Onward to 2004

Back to work, and ready to meet the new year head on.

I'm not one to go out on a limb and make predictions for the year ahead. I'll leave that to IGF's own Paul Varnell.

But here are some of the stories that caught my eye this past week as possible portents:

It's nice to see grass-roots efforts within the Episcopal Church to counter anti-gay activists and clerics who would rather ferment schism than accept an openly gay bishop, as the Associated Press reports. But I still say, let 'em leave if that's what they want.

The controversy continues over an Iowa judge who terminated a local lesbian couple's Vermont-obtained civil union with a divorce ruling.
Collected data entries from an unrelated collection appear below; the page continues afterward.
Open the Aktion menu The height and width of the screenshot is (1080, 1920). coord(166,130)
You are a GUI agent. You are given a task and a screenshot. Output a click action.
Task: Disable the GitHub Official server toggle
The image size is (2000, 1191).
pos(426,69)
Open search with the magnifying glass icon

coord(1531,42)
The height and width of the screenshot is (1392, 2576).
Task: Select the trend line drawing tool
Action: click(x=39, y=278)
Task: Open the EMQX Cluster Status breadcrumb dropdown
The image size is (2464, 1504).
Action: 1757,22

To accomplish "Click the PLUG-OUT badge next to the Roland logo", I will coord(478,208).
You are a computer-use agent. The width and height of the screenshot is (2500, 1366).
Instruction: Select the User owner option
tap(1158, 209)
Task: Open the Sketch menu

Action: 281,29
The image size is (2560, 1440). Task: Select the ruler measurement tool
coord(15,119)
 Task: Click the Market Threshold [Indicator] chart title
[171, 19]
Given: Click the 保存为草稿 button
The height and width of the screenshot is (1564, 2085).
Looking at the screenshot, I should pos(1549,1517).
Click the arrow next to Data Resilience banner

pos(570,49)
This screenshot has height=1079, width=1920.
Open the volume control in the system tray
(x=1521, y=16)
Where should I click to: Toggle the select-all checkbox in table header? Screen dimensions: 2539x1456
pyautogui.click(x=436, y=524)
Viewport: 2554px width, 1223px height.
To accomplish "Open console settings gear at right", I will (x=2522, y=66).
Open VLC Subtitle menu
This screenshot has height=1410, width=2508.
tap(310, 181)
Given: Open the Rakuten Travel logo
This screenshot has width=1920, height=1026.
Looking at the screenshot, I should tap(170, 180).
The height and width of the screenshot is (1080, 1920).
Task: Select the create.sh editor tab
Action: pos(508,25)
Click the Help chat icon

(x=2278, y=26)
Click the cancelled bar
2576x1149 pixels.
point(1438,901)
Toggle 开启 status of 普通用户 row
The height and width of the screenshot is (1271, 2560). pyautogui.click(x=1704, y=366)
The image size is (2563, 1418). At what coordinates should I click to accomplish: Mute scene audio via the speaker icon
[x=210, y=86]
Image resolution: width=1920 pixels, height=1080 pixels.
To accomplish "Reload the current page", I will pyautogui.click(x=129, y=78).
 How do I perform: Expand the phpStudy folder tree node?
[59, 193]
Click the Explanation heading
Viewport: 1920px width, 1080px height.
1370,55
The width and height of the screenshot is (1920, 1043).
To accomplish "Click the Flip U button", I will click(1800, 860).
If this case goes up the judicial ladder, it could prove precedent-setting.

The bogus "homosexual life expectancy" stats promoted by anti-gay activist Paul Cameron still have legs, as in this appearance in a new Walter Williams column.
Here's a critique of Cameron's "science" by IGF's Mark Pietrzyk, penned back in 1994, and another critical look by IGF's Walter Olson, in 1997. The ability of junk science to pass itself off as the real thing, whether promulgated by the right or the left (as in so much spurious environmentalism), is astounding.

The Washington Post looks at Howard Dean's gay supporters. And here's the Post's unexpectedly critical look at Dean himself.
Dean's penchant for, shall we say "mistruths," is providing his critics with plenty of ammunition. His recent claim that his late brother served in the military (when, in fact, he was an opponent of the Vietnam war who never served, but was slain in Laos while visiting that country as a tourist) is breathtaking in its mendacity. But I suspect that most politically active gays will continue to embrace Dean, all the way over the cliff.